If you watch a piece of wood burn closely, you’ll see that where the flame meets fresh wood is where the smoke emerges. These are the compounds being carried out of the wood in the remaining water. Smoke is dry, highly-flavored steam, in essence.
The important thing to bear in mind when weighing charcoal — which is wood that has been burned in a low-oxygen environment to eliminate nearly all the remaining water (typically as much as 99%) — is that the unique compounds in the wood simply cannot escape without moisture. Charcoal is nearly smokeless, and that means it will generate near-zero flavor of its own. For steady heat, great. But that’s really it.
The only way to take advantage of the full spectrum of wood flavors — hickory, oak, apple, you name it, is to use that whole wood in your fire.
Exponential Skill Growth
Learning to bend a wood fire to your will is a skill not well learned in books, nor in most culinary schools. And in my experience not all cooks are interested in learning, as it is hot, intense and sweaty work. On my visits to recently-opened restaurants armed with our larger grills, I consistently hear of the cooks who worked one day in front of the fire never to return, and of those who experienced that same day and declared the station THEIRS for the long haul. Happily the latter outnumber the former.
The learning curve is steep. The opening week you’ll see some nervous work at the flames and return only a couple months later to the same team running that hearth like a symphony. It is a trial by fire in the purest sense, but the cooks that emerge are absolute gold to any restaurant they may move to, or even better — launch themselves.
Magnetic Customer Appeal
Fire’s appeal to humanity cannot be understated. Even before the flame-kissed dishes hit the table, an open kitchen anchored by a roaring fire stops people their tracks.

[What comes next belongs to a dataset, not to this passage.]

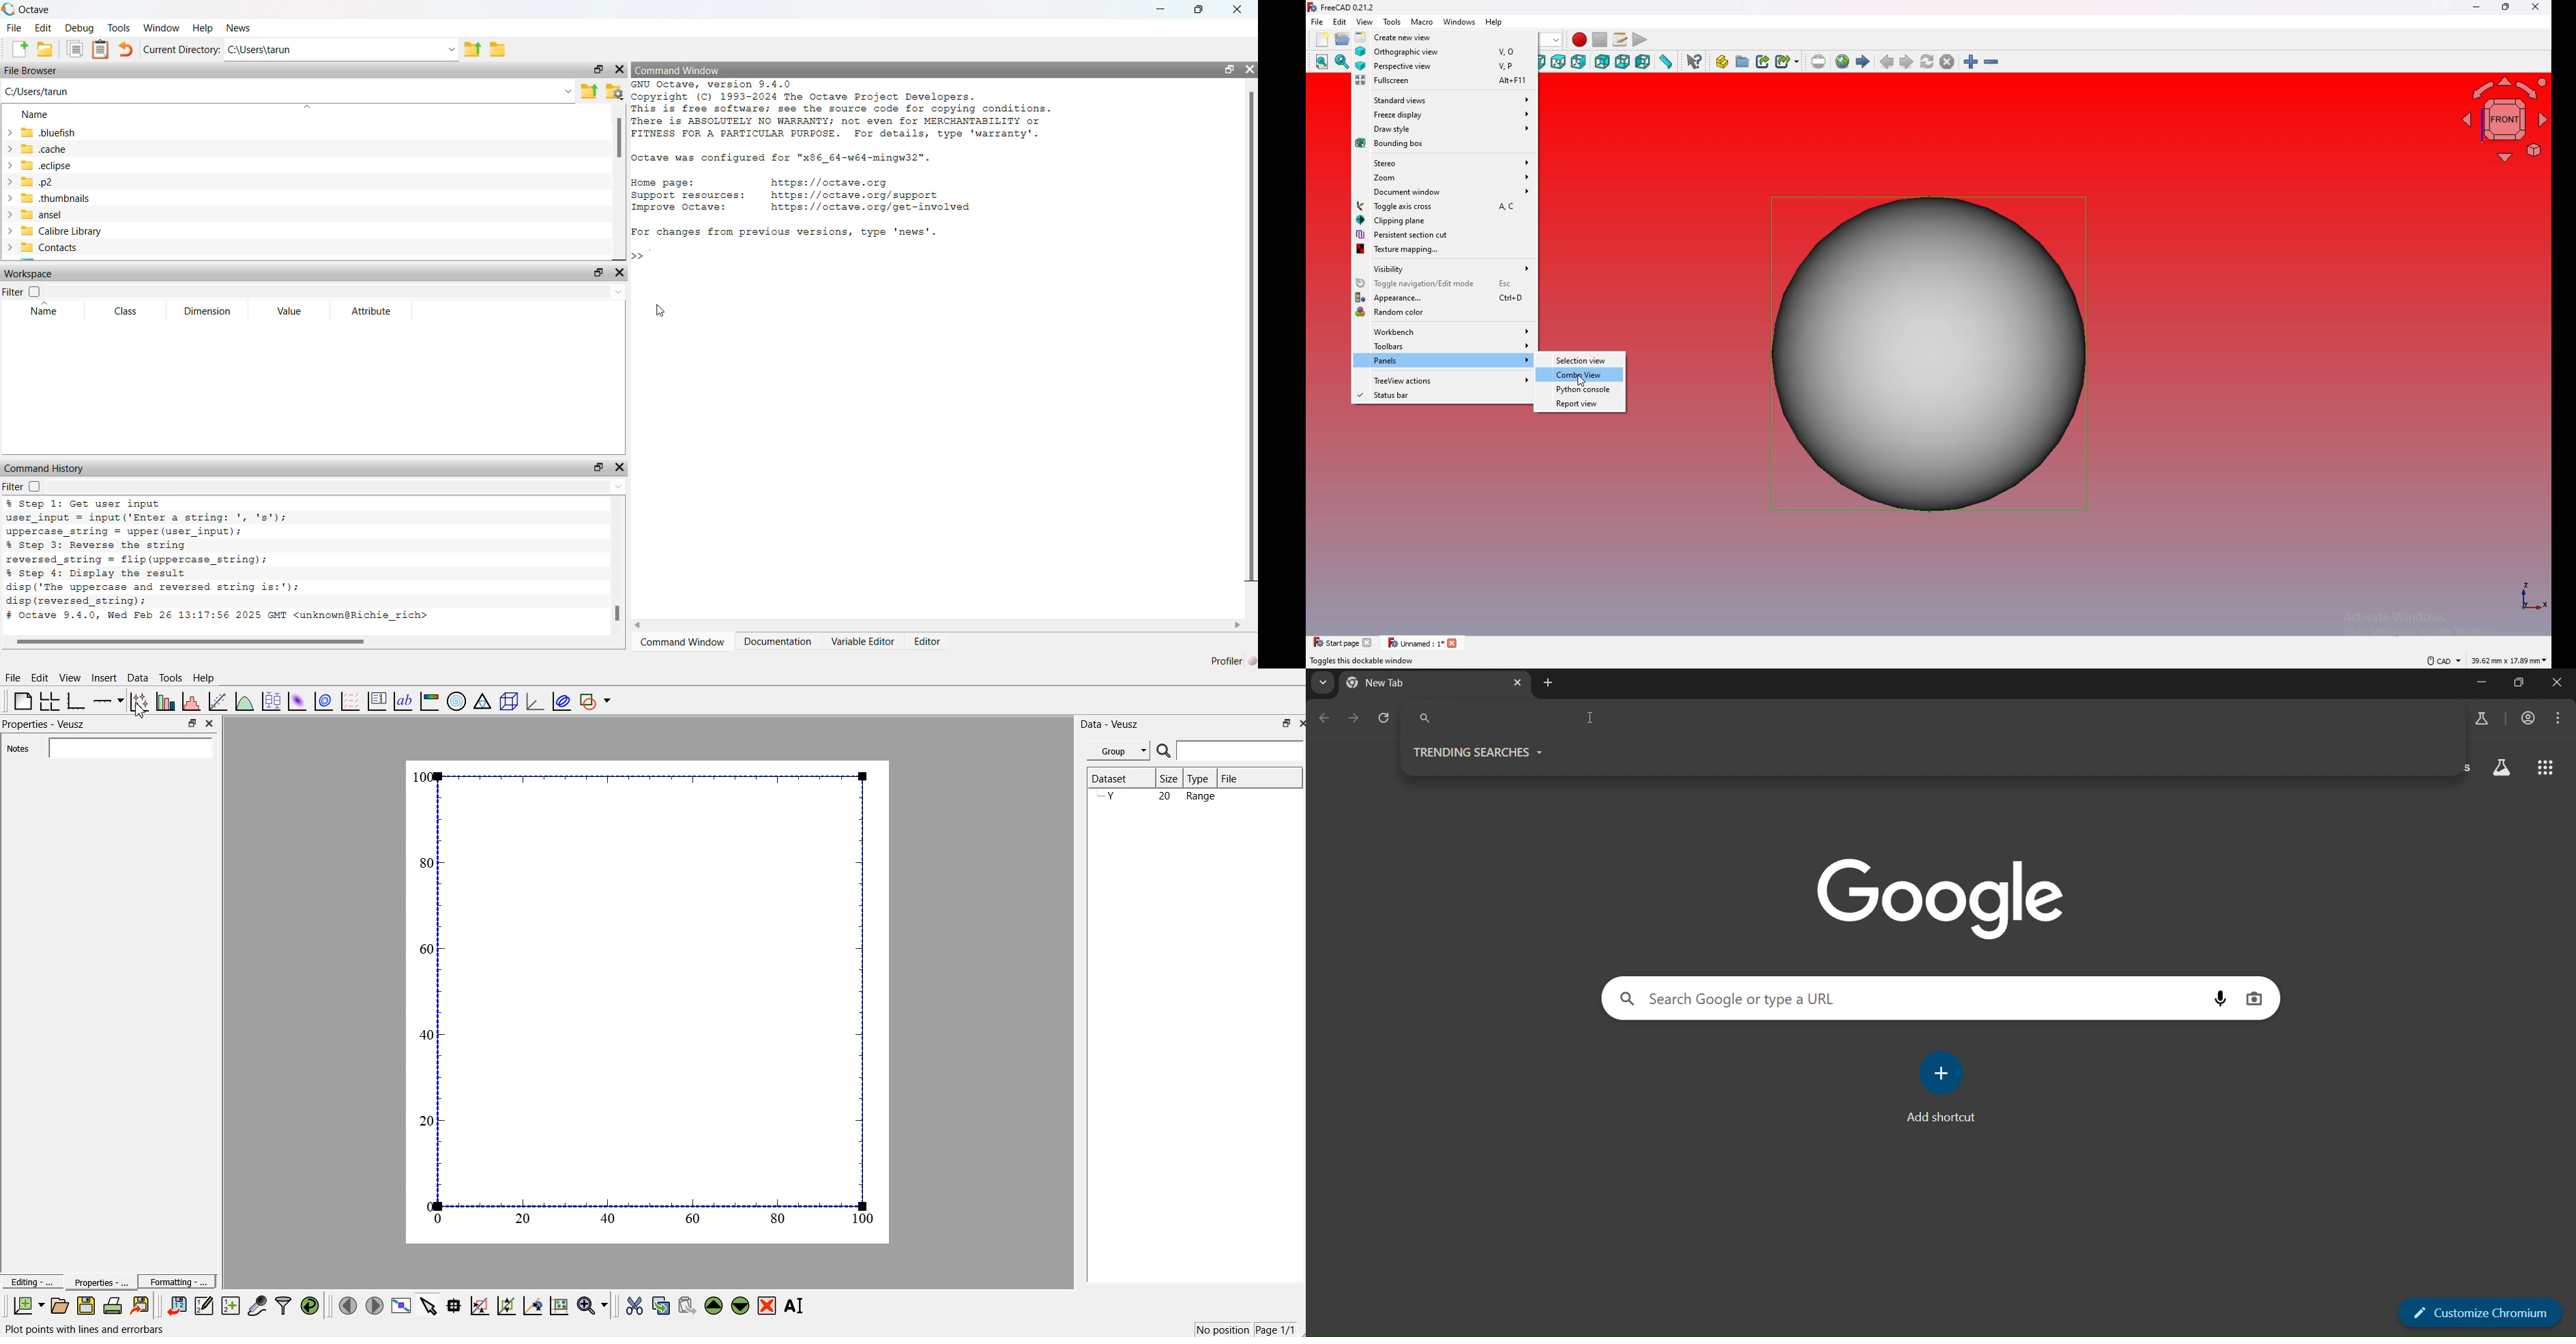 The width and height of the screenshot is (2576, 1344). Describe the element at coordinates (1887, 62) in the screenshot. I see `previous page` at that location.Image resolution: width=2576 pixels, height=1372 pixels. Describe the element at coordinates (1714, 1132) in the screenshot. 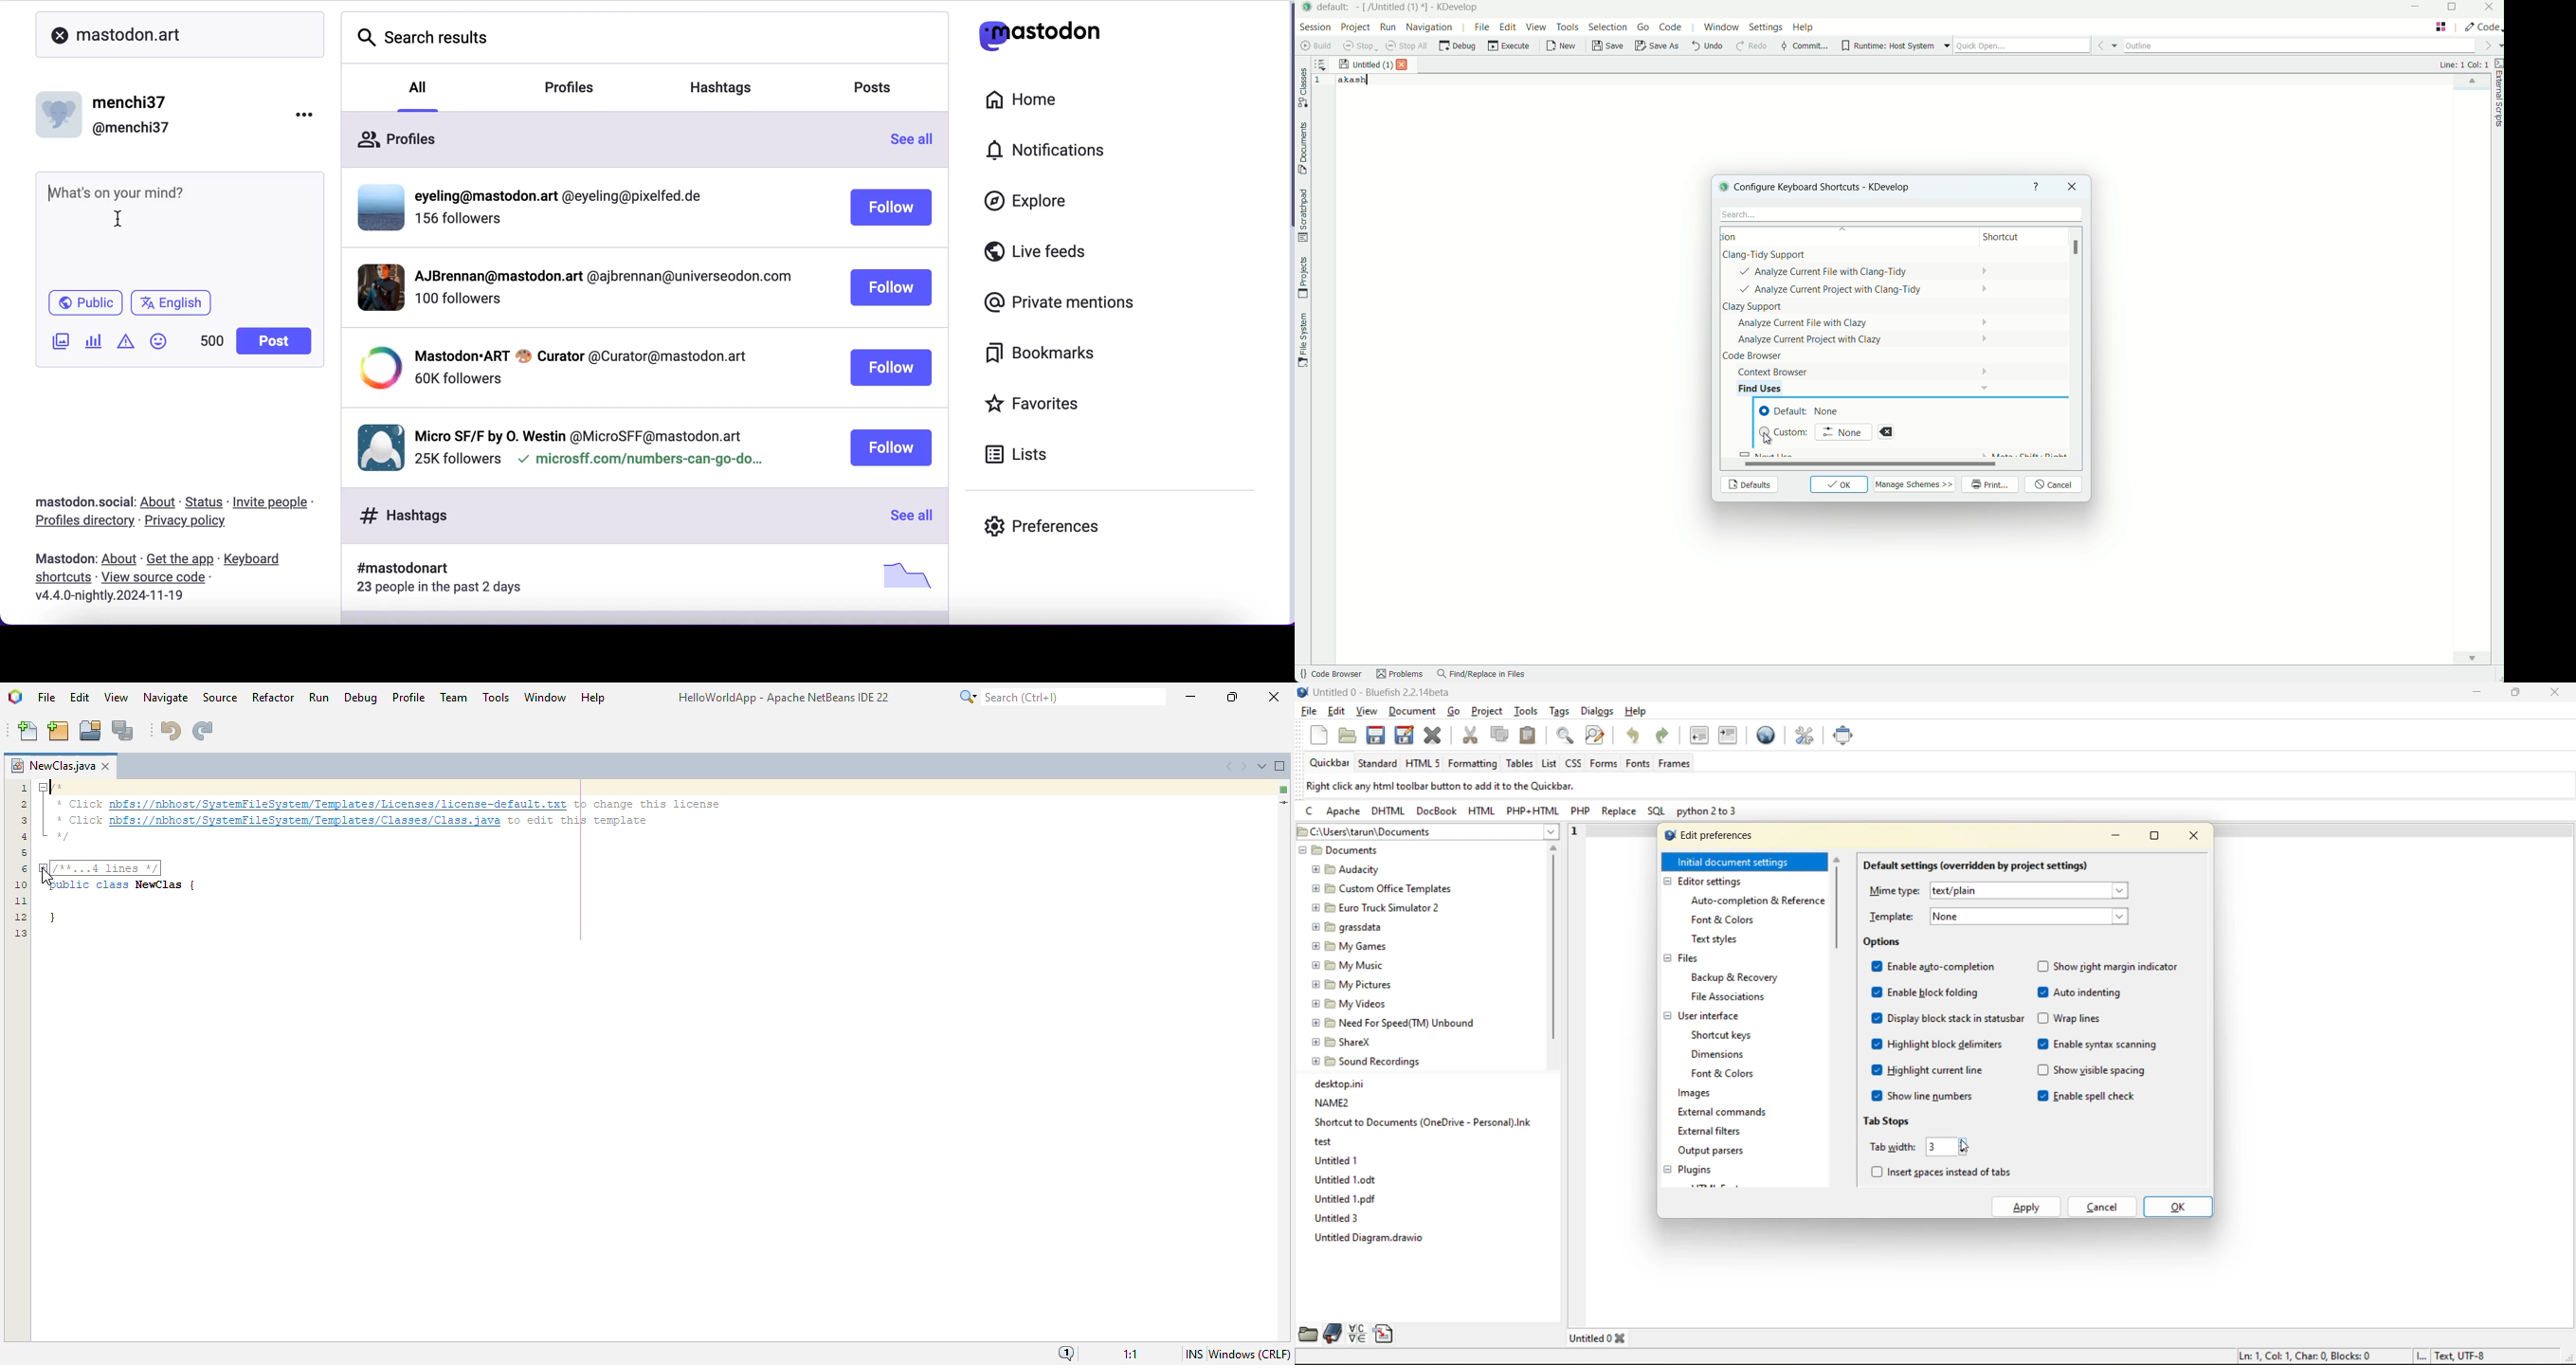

The saying goes that people “eat first with their eyes”; and this couldn’t be more true of what happens when the human gaze is faced with primal flame. Millenia-past, that fire ensured survival, and eventually cohesive societies.
Today that fascination moment is posted to Instagram.
Yes, it’s Hard!
Some argue that running an open wood grill in a restaurant is difficult, and they are right. Some also say it is inherently unpredictable and impossible to control in a fine-dining environment, and on that they are wrong. Live fire offers orders-of-magnitude wider options and creative opportunities to a chef. Yes — they must be skilled to take full advantage of the full potential there —
but isn’t having a skilled culinary team what every top restaurant is shooting for?
“Our grill is the heart of Lilia’s kitchen.”
~ Missy Robbins, James Beard Foundation Best Chef New York City
*Solid fuel appliances including wood grills are handled in these cases by measuring the total surface area where fire or heat may be produced. This enables appropriate ventilation and suppression calculations. It is ALWAYS paramount that cooks manage their fires carefully. Overfiring is dangerous and to be avoided at all costs.